[Saved entries]
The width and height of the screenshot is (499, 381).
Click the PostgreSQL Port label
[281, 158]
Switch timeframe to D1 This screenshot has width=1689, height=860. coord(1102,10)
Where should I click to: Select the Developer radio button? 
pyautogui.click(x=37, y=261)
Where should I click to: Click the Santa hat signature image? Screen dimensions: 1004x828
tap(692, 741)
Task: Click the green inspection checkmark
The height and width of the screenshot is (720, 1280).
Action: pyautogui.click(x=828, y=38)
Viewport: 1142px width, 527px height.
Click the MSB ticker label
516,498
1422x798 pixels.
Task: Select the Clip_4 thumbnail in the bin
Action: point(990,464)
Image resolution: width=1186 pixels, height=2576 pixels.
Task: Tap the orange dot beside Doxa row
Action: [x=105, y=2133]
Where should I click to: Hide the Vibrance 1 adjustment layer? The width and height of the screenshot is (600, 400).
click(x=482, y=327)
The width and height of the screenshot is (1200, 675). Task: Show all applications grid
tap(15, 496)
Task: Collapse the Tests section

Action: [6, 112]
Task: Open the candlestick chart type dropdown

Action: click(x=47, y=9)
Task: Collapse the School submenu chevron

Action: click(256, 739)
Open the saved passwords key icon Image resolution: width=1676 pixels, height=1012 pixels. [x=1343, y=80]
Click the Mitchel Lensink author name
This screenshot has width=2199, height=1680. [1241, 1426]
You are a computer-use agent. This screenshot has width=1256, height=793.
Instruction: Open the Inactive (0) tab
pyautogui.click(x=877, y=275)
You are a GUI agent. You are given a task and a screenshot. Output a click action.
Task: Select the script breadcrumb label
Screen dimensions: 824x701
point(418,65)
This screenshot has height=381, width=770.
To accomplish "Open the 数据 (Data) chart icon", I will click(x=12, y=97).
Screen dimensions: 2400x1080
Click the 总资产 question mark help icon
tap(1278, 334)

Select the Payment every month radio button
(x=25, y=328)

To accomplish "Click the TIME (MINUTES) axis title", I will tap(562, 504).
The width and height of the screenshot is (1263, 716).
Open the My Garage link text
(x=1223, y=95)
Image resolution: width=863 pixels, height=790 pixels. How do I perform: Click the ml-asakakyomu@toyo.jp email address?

# Activity:
Please write out all of the records above, character for character.

# Solution to this problem:
The width and height of the screenshot is (499, 381).
Click the PostgreSQL Port label
[281, 158]
Switch timeframe to D1 This screenshot has width=1689, height=860. coord(1102,10)
Where should I click to: Select the Developer radio button? 
pyautogui.click(x=37, y=261)
Where should I click to: Click the Santa hat signature image? Screen dimensions: 1004x828
tap(692, 741)
Task: Click the green inspection checkmark
The height and width of the screenshot is (720, 1280).
Action: pyautogui.click(x=828, y=38)
Viewport: 1142px width, 527px height.
Click the MSB ticker label
516,498
1422x798 pixels.
Task: Select the Clip_4 thumbnail in the bin
Action: point(990,464)
Image resolution: width=1186 pixels, height=2576 pixels.
Task: Tap the orange dot beside Doxa row
Action: [x=105, y=2133]
Where should I click to: Hide the Vibrance 1 adjustment layer? The width and height of the screenshot is (600, 400).
click(x=482, y=327)
The width and height of the screenshot is (1200, 675). Task: Show all applications grid
tap(15, 496)
Task: Collapse the Tests section

Action: [6, 112]
Task: Open the candlestick chart type dropdown

Action: click(x=47, y=9)
Task: Collapse the School submenu chevron

Action: click(256, 739)
Open the saved passwords key icon Image resolution: width=1676 pixels, height=1012 pixels. [x=1343, y=80]
Click the Mitchel Lensink author name
This screenshot has width=2199, height=1680. [1241, 1426]
You are a computer-use agent. This screenshot has width=1256, height=793.
Instruction: Open the Inactive (0) tab
pyautogui.click(x=877, y=275)
You are a GUI agent. You are given a task and a screenshot. Output a click action.
Task: Select the script breadcrumb label
Screen dimensions: 824x701
point(418,65)
This screenshot has height=381, width=770.
To accomplish "Open the 数据 (Data) chart icon", I will click(x=12, y=97).
Screen dimensions: 2400x1080
Click the 总资产 question mark help icon
tap(1278, 334)

Select the Payment every month radio button
(x=25, y=328)

To accomplish "Click the TIME (MINUTES) axis title", I will tap(562, 504).
The width and height of the screenshot is (1263, 716).
Open the My Garage link text
(x=1223, y=95)
Image resolution: width=863 pixels, height=790 pixels. How do I perform: Click the ml-asakakyomu@toyo.jp email address?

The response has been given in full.